When people suffer from both HIV and TB, it creates “one of the biggest health problems in the world,” according to Texas Biomed Assistant Professor Smita Kulkarni, Ph.D. Now, the National Institutes of Health is funding a two-year study by Texas Biomed scientists developing a lab model that mimics the early stages of the co-infection of these two diseases.
HIV-infected patients are 30 times more likely to develop active tuberculosis than people without HIV. TB — caused by infection with M. tuberculosis bacteria — is the leading cause of death among HIV patients. In Africa and Asia, where TB is more prevalent, patients tend to acquire the lung disease first, and then contract HIV, the virus that causes AIDS. In the United States, patients with HIV tend to develop active TB at higher rates later in life.
Co-infection with HIV and TB “leads to worse control of both pathogens, faster death and a greater impact on society, since chances of other people being exposed to TB are greater,” Dr. Kulkarni explained.

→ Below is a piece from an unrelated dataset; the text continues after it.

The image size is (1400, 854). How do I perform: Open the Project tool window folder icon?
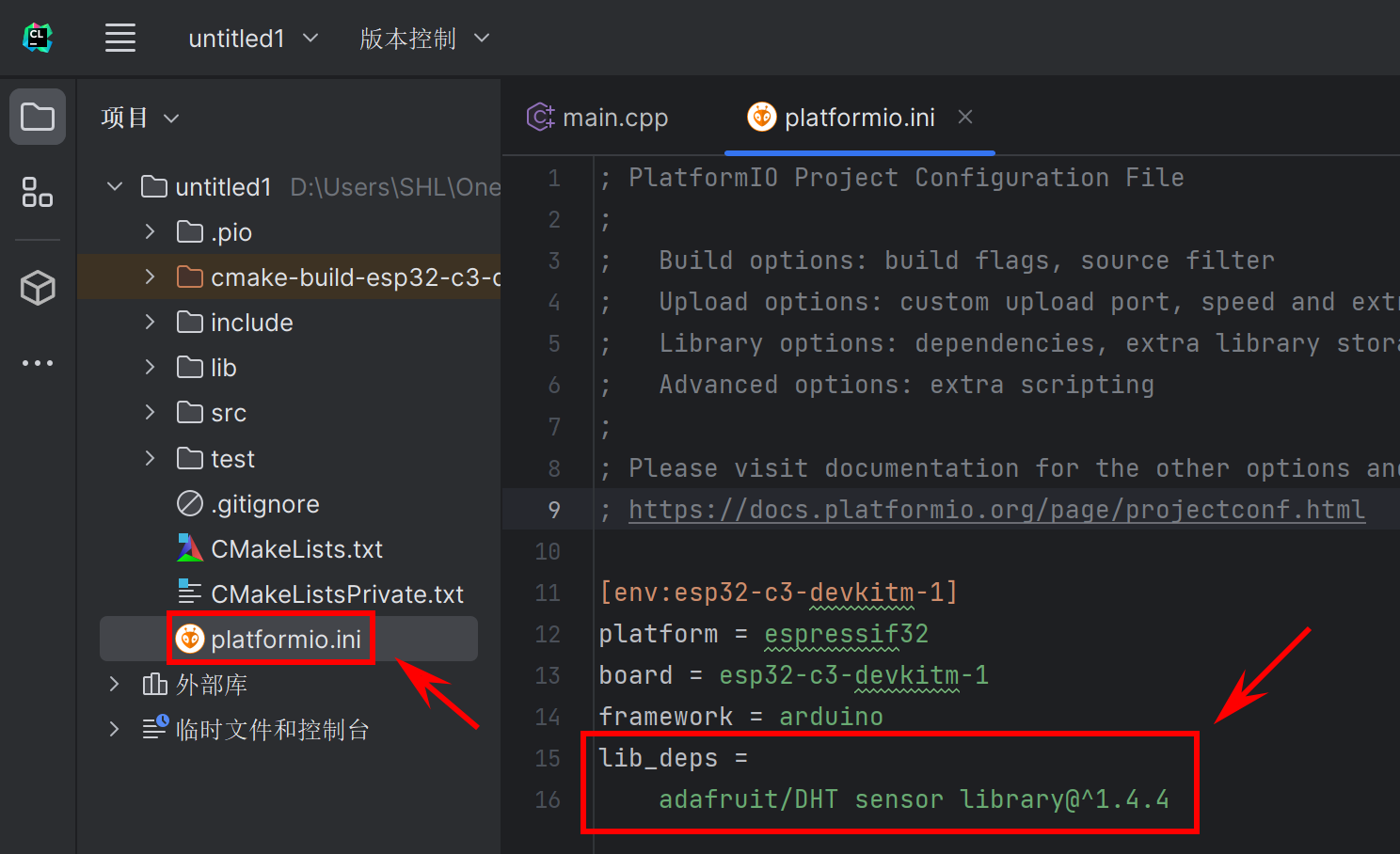pyautogui.click(x=37, y=116)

When people are infected with TB, immune cells surround the invading bacteria and form what are called granulomas – a mass of cells that include macrophages and lymphocytes. This is the body’s attempt to wall off the infection. However, latent TB, which suppresses symptoms and transmissibility, can turn into active TB later, leading to clinical disease. HIV is found in these granulomas in co-infected individuals, yet “No one has tried to recapitulate this complex interaction in a lab setting.”
By creating a granuloma in a petri dish, “we can see granulomas in the earliest stages and ask formative questions about what’s happening,” Staff Scientist Eusondia Arnett, Ph.D., said. “For instance, how does HIV infection alter granuloma development and function, and what factors are at play? What host molecules are not functioning correctly at this stage to allow the infections to get worse?”

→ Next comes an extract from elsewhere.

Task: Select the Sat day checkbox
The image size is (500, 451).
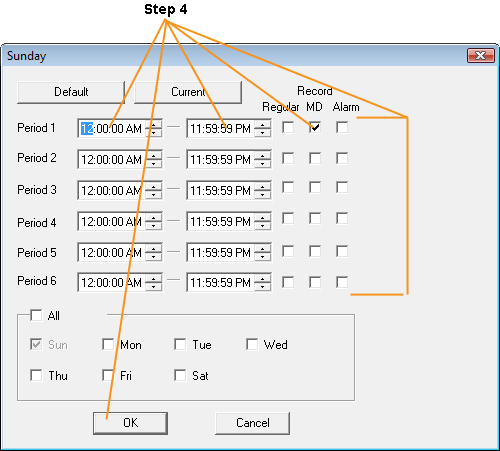Action: 180,375
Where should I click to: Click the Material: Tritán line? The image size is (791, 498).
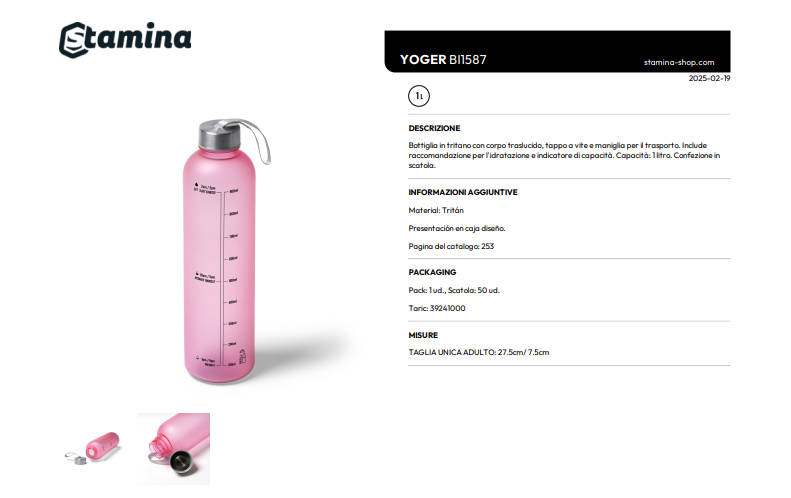point(436,210)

Once this innovative laboratory model has been characterized and the base mechanisms of cell interaction are more fully understood, Texas Biomed scientists say the model could be used as a less expensive, faster, and perhaps more accurate model to conduct initial tests on experimental treatments for both HIV and TB than animal models.

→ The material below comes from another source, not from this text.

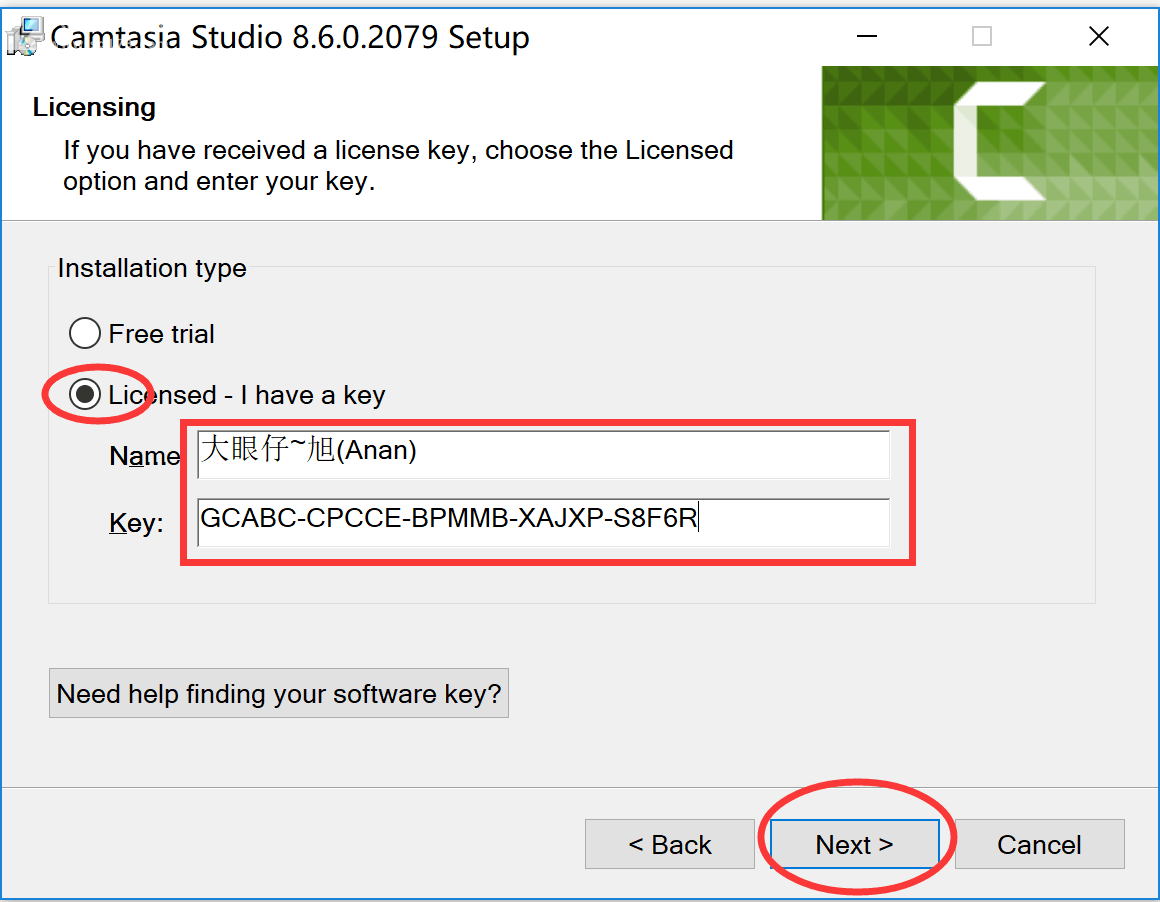The width and height of the screenshot is (1160, 902).
Task: Proceed with the Next button
Action: [x=854, y=845]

Working at an infectious disease institute with teams of experts in different fields has been “critical,” according to Dr. Arnett. “As TB researchers, we would not be able to conduct this kind of study without experts in the field of HIV.”
UT Health San Antonio will also be involved in the study, providing expertise in laser capture of granulomas and single cell analysis.
Work on the study began this spring. Scientists plan on publishing early results soon.
Dr. Kulkarni and Texas Biomed President Dr. Larry Schlesinger are Principal Investigators.
This research is supported by the National Institute of Allergy and Infectious Diseases of the National Institutes of Health under Award Number R21 AI145539.